WHAT TO WORK ON: Retype, exactly and with nothing added, the lines from the one showing "Open Kampagnen folder in sidebar" through the final line of the material. Omit pictures.

DATA RECORDS:
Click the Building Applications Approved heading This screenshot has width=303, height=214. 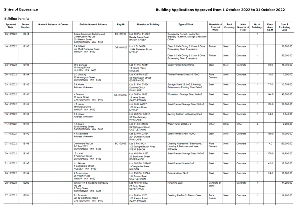[x=220, y=10]
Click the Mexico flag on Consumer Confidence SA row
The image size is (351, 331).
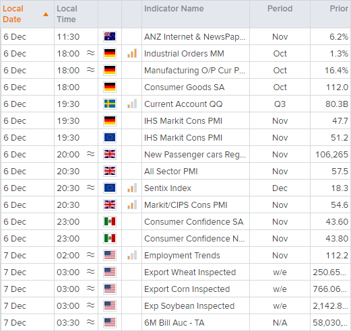coord(110,221)
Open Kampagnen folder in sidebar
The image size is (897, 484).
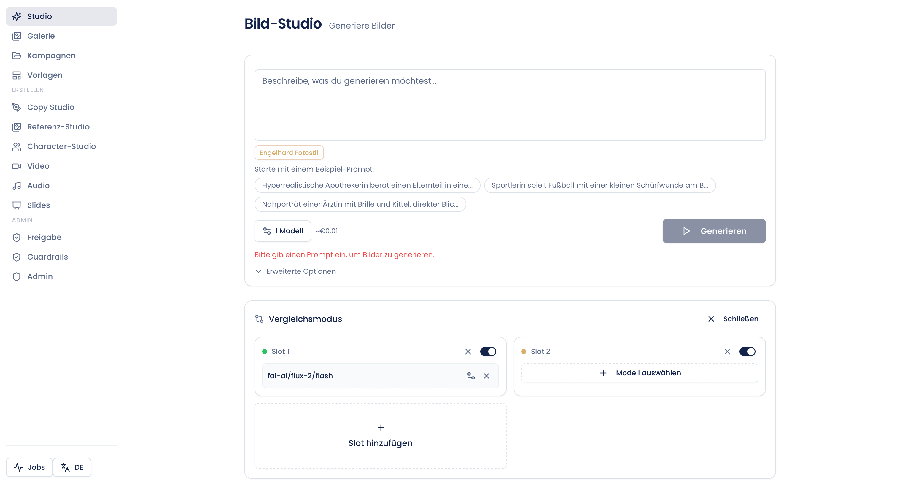(61, 55)
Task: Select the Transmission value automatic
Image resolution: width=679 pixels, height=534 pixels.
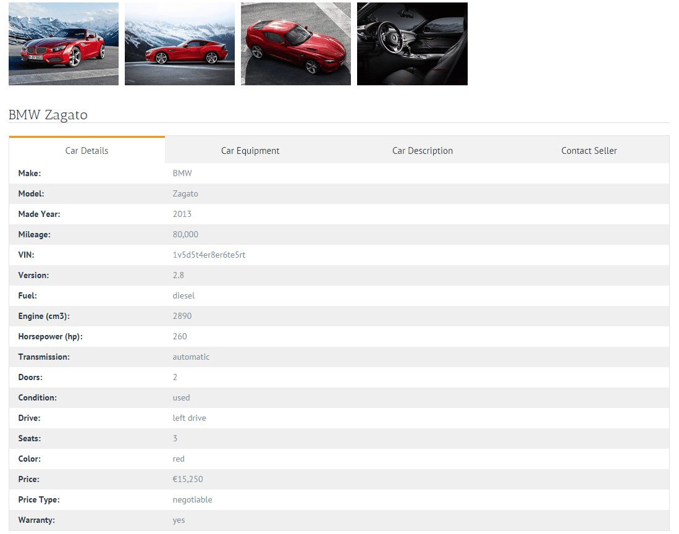Action: click(191, 357)
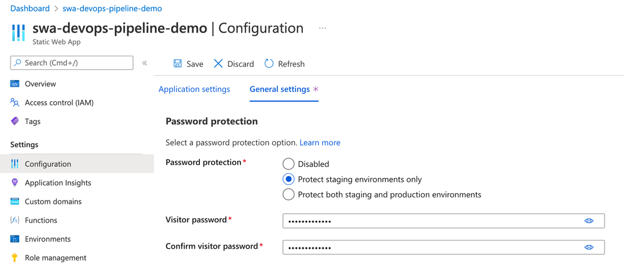This screenshot has width=624, height=270.
Task: Click the Discard X icon
Action: tap(218, 64)
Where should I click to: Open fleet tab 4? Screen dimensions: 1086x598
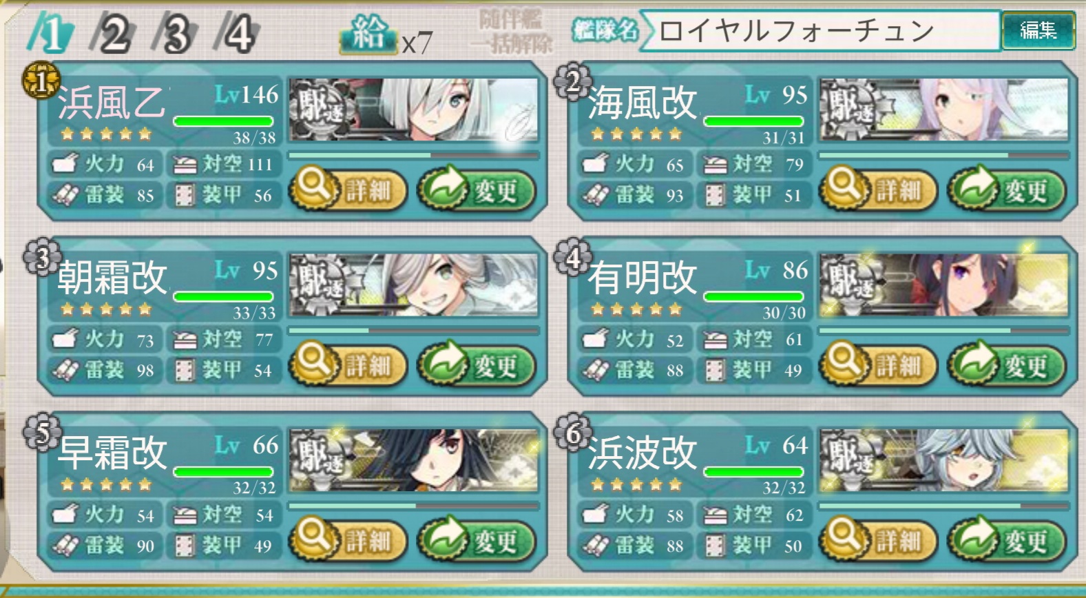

OUTPUT OF THE TASK:
Open Kampagnen folder in sidebar
The image size is (897, 484).
(61, 55)
Task: Select the Transmission value automatic
Image resolution: width=679 pixels, height=534 pixels.
Action: click(191, 357)
This screenshot has width=624, height=270.
Task: Click the Discard X icon
Action: tap(218, 64)
Where should I click to: Open fleet tab 4? Screen dimensions: 1086x598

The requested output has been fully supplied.